Gaddaffi attended the 2001 swearing ceremony in Kololo. He gave a short speech. He said, “Revolutionaries don’t leave power”. I saw you on TV, Mr. President, giving him an affirming smile. Five years later, Ugandans being so forgetful and/or naïve, again spent months running around singing “Agende” as if they were deaf five years earlier.
I think it would not only be good politics, but also good economics, if Ugandans asked the President to let them know the exact number of years that he wants to stay on. We will save time, resources and a few lives of young gullible souls that we keep on squandering every five years.
I am one of the upcoming unconventional political economists who seriously think that developing countries need benevolent dictators — not staged democracy — to transform. What democracy can a country have when majority of its population are so desperate to accept a bribe of Shs.500 to vote for someone?
My formal request
Why waste time and money organising elections in a country where human beings sleep in the same house with goats and chickens? And such individuals have one vote just like the leader they are electing or a businessman whose money sustains their small economy!

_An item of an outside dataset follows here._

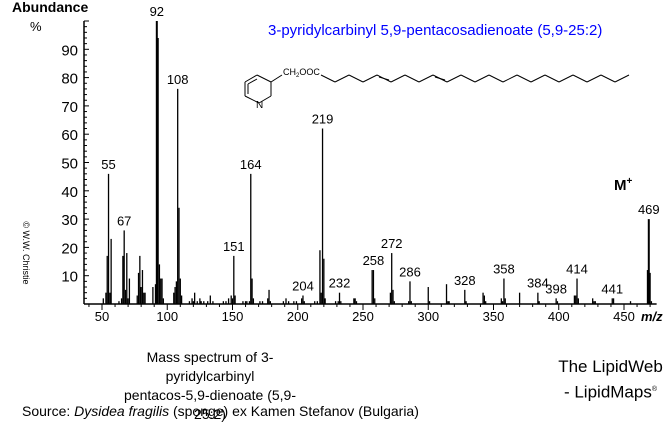 The image size is (671, 427). Describe the element at coordinates (323, 120) in the screenshot. I see `svg-text: 219` at that location.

It is all circus!
Mr President, I Ramathan Ggoobi from Butambala, hereby making a formal request; organise NRM Caucus to tell the country the number of years you need to finish what you set out to do for Uganda.
We shall reserve them in a special article in the Constitution, such that you settle down, retrench all the useless politicians and the countless hangers-on (whom you are employing now because you need votes), drill oil and use the money to build infrastructures, schools to educate all Ugandans, build hospitals, and provide other public services to Ugandans. This is all Ugandans need. We don’t eat politics; more so this brand of politics prevailing in the country.

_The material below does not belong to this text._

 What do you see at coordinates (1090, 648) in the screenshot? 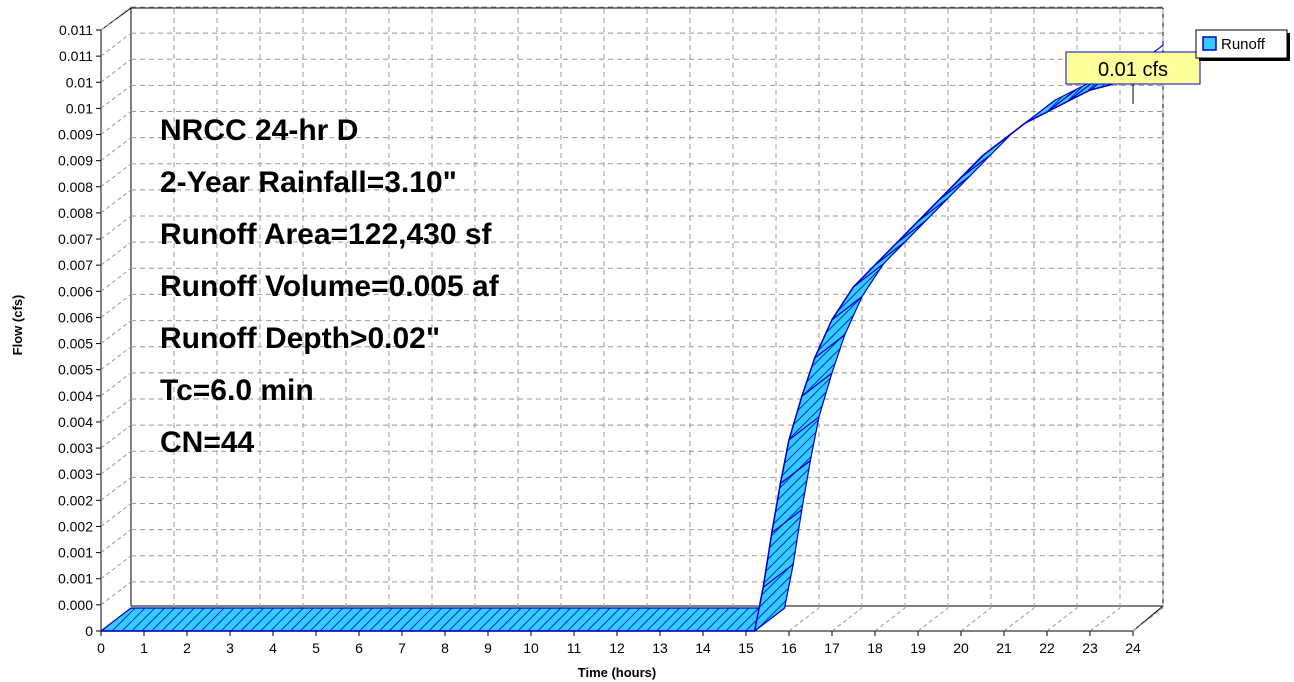
I see `x-tick-label: 23` at bounding box center [1090, 648].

Like Castro famously said, “history will absolve me”. Ugandans (and many other Africans) have wasted a lot of time, resources, lives and ethics trying to imitate Western democracies instead of concentrating on building their relatively short lives.
Last month, Uganda Bureau of Statistics (UBOS) released the 2016/17 Uganda National Household Survey (UNHS) report. It indicates that proportion of Ugandans living in poverty has increased to 27% (10 million people) from 19.7% in 2012/13. Ugandans have to contend with monthly wages as low as Shs.168,000 (national) and Shs.120,000 in rural areas, yet nearly half of them (48%) access healthcare services through private hospitals and/or clinics when ill, where they are required to pay a market price.
In a working democracy the leader of such a nation would either resign or forced out. In ours, both options are out of reach. Way forward? Practical sense tells me in such a situation I should ‘bribe’ the buttressed leader to reduce the transaction costs of his stay. How? That is the detail I would encourage Parliament and the general public to debate.